───── Dataset entries ─────

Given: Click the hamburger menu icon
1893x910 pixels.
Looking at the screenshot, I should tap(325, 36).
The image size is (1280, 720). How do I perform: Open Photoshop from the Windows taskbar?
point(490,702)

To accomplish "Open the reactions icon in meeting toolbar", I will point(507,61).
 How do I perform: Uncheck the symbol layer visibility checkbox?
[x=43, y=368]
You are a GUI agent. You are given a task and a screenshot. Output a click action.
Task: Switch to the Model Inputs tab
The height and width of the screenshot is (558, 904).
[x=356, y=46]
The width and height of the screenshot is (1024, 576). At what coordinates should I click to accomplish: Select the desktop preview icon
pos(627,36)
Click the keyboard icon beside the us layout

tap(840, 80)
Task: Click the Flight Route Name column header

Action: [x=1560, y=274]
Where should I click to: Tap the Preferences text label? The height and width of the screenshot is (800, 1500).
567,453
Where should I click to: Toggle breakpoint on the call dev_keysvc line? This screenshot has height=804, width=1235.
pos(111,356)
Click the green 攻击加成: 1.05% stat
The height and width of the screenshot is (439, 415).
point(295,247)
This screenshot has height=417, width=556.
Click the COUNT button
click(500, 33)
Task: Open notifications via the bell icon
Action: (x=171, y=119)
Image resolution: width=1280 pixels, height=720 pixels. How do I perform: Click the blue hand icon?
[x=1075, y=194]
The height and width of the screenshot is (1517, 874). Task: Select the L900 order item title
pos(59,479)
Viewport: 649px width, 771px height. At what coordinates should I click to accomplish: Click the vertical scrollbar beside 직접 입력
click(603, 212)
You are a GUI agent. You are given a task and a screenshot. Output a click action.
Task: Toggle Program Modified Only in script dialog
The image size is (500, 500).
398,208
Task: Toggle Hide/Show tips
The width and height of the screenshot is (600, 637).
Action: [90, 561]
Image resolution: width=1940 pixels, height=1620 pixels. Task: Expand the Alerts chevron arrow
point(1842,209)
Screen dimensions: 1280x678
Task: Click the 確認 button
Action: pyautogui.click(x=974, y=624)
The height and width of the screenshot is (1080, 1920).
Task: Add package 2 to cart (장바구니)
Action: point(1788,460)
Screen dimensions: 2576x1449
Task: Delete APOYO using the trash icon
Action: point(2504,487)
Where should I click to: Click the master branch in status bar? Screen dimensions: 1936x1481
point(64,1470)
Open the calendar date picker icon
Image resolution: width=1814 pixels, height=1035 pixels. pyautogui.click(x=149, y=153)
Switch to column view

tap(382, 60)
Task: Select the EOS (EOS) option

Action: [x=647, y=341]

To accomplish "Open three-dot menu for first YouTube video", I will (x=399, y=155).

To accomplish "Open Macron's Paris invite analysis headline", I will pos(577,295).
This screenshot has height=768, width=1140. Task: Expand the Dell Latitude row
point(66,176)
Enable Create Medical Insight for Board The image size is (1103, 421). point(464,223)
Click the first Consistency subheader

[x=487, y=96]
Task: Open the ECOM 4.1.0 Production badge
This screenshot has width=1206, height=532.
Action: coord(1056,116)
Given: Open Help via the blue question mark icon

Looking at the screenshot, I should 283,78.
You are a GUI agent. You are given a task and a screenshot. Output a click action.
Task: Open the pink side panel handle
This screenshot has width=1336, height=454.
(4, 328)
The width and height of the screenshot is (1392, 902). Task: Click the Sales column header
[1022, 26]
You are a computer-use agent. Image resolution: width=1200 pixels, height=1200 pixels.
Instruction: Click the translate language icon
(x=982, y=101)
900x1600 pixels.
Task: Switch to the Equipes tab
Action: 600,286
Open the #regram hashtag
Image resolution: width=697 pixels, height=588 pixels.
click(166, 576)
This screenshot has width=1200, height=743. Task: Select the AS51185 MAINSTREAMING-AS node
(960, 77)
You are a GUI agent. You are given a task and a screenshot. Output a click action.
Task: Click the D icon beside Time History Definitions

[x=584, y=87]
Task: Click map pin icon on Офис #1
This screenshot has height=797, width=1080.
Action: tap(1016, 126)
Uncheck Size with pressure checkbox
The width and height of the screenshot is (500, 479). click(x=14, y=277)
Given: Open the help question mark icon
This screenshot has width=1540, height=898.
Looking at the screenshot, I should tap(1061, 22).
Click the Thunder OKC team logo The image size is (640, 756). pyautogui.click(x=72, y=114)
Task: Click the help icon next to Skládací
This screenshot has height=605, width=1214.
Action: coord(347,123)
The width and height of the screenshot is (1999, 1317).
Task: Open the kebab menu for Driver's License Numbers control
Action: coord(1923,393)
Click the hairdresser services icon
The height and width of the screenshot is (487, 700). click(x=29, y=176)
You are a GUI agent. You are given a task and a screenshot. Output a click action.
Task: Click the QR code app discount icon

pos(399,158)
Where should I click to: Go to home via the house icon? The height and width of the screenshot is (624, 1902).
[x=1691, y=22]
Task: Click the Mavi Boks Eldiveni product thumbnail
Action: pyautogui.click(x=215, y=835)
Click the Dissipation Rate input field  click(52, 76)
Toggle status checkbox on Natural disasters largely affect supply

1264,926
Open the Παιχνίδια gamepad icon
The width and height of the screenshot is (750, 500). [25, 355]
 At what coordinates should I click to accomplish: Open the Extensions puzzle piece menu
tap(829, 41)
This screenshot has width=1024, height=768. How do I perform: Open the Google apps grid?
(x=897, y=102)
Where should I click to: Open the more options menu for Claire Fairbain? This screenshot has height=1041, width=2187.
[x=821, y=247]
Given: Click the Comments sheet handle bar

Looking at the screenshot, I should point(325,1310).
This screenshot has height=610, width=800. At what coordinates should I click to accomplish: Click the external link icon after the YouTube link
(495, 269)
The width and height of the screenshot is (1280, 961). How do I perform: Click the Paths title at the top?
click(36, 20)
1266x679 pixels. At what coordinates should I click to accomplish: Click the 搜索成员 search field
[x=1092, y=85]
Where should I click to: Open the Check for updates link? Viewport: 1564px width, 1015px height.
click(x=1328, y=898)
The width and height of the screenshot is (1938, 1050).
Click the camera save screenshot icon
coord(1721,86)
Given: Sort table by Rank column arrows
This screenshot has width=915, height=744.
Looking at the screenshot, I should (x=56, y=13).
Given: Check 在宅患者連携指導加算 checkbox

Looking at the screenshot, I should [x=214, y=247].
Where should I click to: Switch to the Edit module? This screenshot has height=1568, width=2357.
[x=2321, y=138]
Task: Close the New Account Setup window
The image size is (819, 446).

─────

Find every line in the entries above that contains the string "column", matching case exactly, and copy each of those lines in full.

Reply to the exercise ▸
Task: Click the Flight Route Name column header
Switch to column view
The width and height of the screenshot is (1392, 902). Task: Click the Sales column header
Given: Sort table by Rank column arrows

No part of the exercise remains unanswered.